# help needed Germany / Austria scooter broken down!



## barryd (May 9, 2008)

Well even I thought we would go more than three weeks before breaking something major!

Currently on lake Achensee about 35 miles east if Innsbruck. Fabulous place but 2 miles short of getting back to the van the bike broke down. Just lost drive. Engine still running fine but no drive. It felt identical to 2009 when the drive belt snapped in the south of France. I think I even heard and felt it spit it off the cogs. Either that or the gearbox or auto clutch has gone but what do I know!

Luckily after the hassle in 2009 I have a spare drive belt but need it fitting.

We are heading for lake Chiemsee back in Bavaria, Germany and then on to Saltzberg back in Austria. My plan was to hold up at the lake for the weekend and go in search of a bike place Monday in Germany. Im guessing Germany will be cheaper than Austria.

The two towns of any size near the lake are Traunreut and Rosenheim but I don't think they are very big. Munich is 40 miles up the road but would rather not have to go there.

Currently I only have Internet access on the iPhone and don't speak any German. I'm wondering if anyone is familiar with the area and who perhaps speaks enough German to find us a bike dealer in any of those towns. the bike is a Peugeot scooter speedfight 2, 100cc but it was a French Honda dealer that fixed it last time.

Any suggestions welcome or just feel free to have a laugh if you like


----------



## Hawcara (Jun 1, 2009)

Found this site which lists place near vienna

http://www.peugeot-scooter.at/haendler.html

but other than that am a bit stuck. All the sites want a zip code not the name of the town.
Others may be able to be more helpful


----------



## peejay (May 10, 2005)

Hi Barry,

Taken from http://peugeot-scooters.de/haendlersuche/haendlersuche.php

Motorrad Kopp
Münchner Str. 64
83022 Rosenheim
Telefon: 08031-237080
Fax: 08031237081

Auto Mayr
Moosen 27
83083 Riedering
Telefon: 08036-1276
Fax: 080367086

KTM-Konrad Mittermaier
Munastrasse 11
83301 Traunreut
Telefon: 08669-2340
Fax: 0866913232
Internet: http://www.peugeot-scooters.de/ktm-mittermaier/

Starmoto GmbH
Winkeln 5
83413 Fridolfing
Telefon: 08684-9689990
Fax: 08684-96899933

Jürgen Wagner Motorradhandel
Im Stangenwald 22
83483 Bischofswiesen
Telefon: 08652-62101
Fax: 08652-64848
Nur 50ccm-Programm

Motorrad Wagner
Im Stangenwald 22
83483 Bischofswiesen
Nur 50ccm-Programm

Motorrad Zeislmeier
Salzburger Straße 5
83512 Wasserburg
Telefon: 08071-104181
Fax: 08071-104182

Honda Mototreff Holzkirchen
Am Gewerbering 1
83607 Holzkirchen
Telefon: 08024-8071
Fax: 08024-49500
Nur 50ccm-Programm

Speedpoint Moto
Mondscheinweg 5
83671 Benediktbeuern
Telefon: 08857-697741
Fax: 08857697742

Pete


----------



## barryd (May 9, 2008)

What can i say! That's brilliant chaps. I don't think I could exist without this forum!

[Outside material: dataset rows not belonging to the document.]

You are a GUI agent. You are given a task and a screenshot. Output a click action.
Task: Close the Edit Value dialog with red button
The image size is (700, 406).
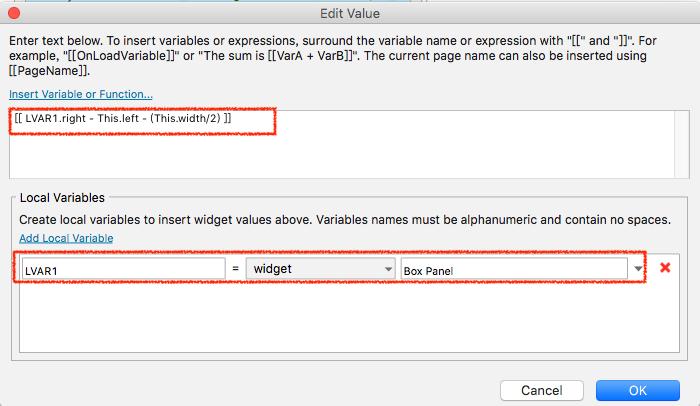pos(14,13)
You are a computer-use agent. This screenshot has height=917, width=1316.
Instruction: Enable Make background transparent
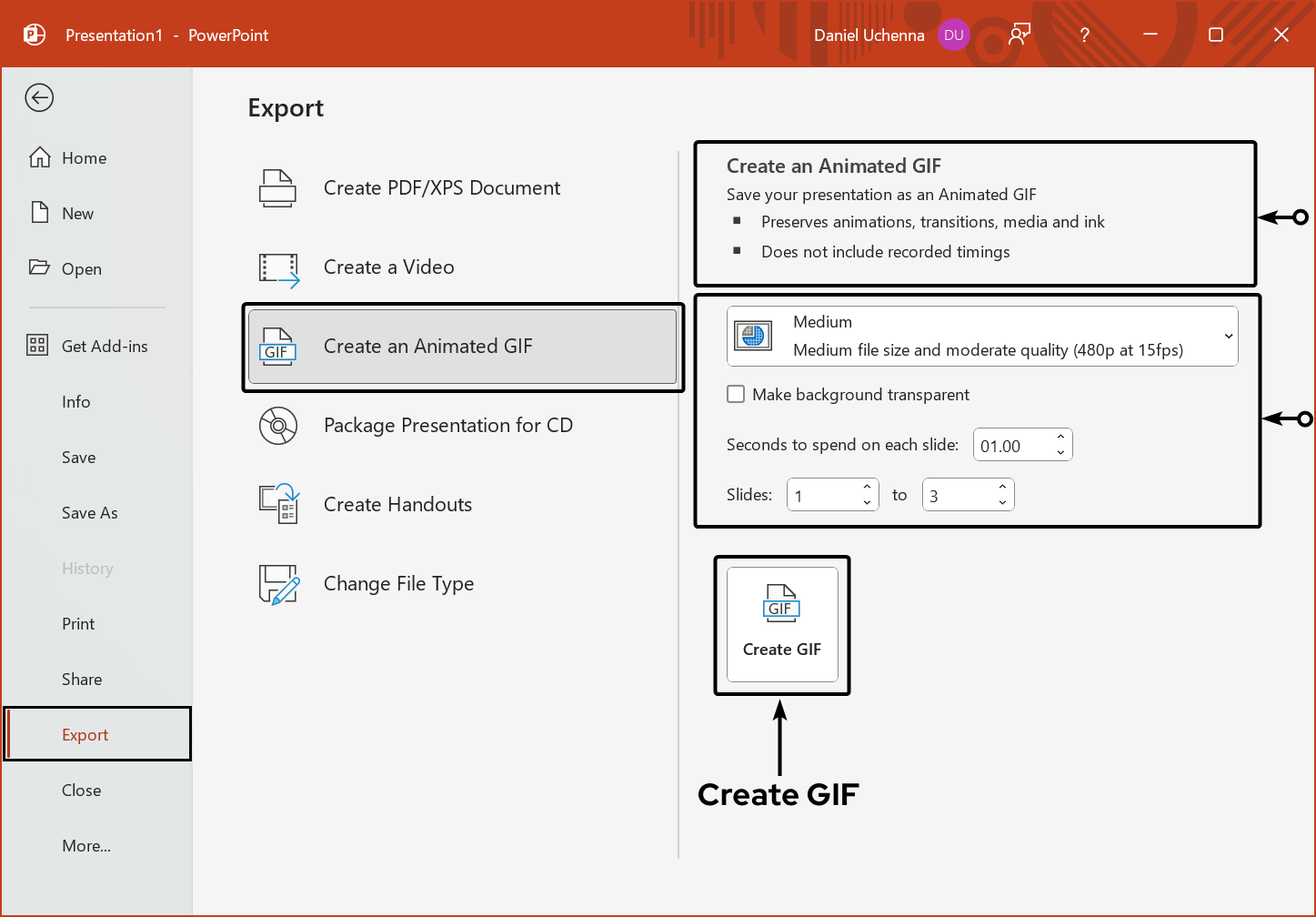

I guess they will all be open Monday unlike France!

The next thing is the language barrier. How likely are German bike mechanics likely to speak English? I have a google translate app so hopefully we will manage.

Cheers
BD


----------



## veevee (Nov 6, 2011)

Hello Barry

Used to live in the Ruhr many years ago, but travelled all over in my 4 years there. 

Germans have a great sense of humour and are very kind if you smile. Where you will be in Bayern is even more friendly than the rest of the country, it's the most popular place that Germans themselves want to live.

They all speak English to some degree, it's up to you to tease it out of them.

When you go into the shop make sure you guten tag, danke and bitte with a big smile, you'll be fine, trust me.

Good luck

By the way you have a motorrad (pronounce motorr-raad), it's all coming back to me!


----------



## barryd (May 9, 2008)

Thanks veevee

So I say mine motoraad kaput!

Will give it a go. Sounds like fun!


----------



## peejay (May 10, 2005)

Just get the more attractive Frau D to walk in first, put on that girly look and flutter the old eyelids and say..

"Gruss Gott!

Bitte können sie mir helfen. Ich habe ein Problem mit meinem beschissenen Peugeot scooter"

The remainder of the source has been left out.